Matthew, please checkout the patch files I attached here. I've included the bug fix in Http.php.patch and also made good improvements to the unit testing for this section of the code (HttpTest.php.patch). You had two different tests before, and one case was not covered, which is what this bug is. Furthermore, the tests were not even checking http over ssl and non-standard ports. As I said before though, considering the code didn't even support that, I guess we couldn't test for it ;) Anyway, now there is one test that tests all cases. BTW, the test I removed you had labeled it @group ZFI-233. Not even sure what that refers to (ZFI)? So, I left it in as an additional group for that new comprehensive test case.

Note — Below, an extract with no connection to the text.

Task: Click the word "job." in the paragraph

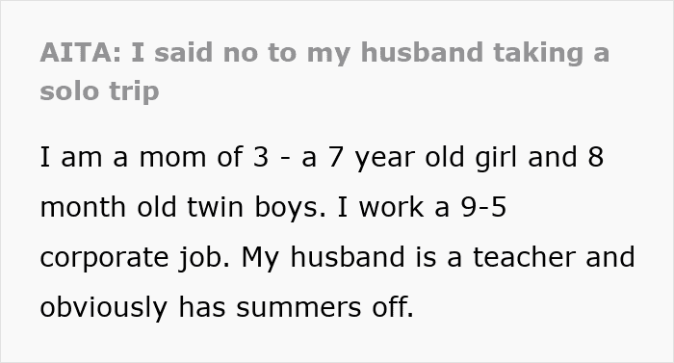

Last but not least. This bug was actually introduced as a result of a request I made a long time ago (which you fixed):

ZF-3161

Considering I didn't provide much help outside of reporting that bug, I guess I owe you and its only fitting that I provide a fix for this bug :)

I uploaded a new unit test patch file. I had a couple bugs in the other one and I think this is better with 3 separate tests anyway.

Fixed in trunk. The patched code was missing a '://' when building the host and scheme, but that was quickly found and detected; the tests worked perfectly as use cases - thanks!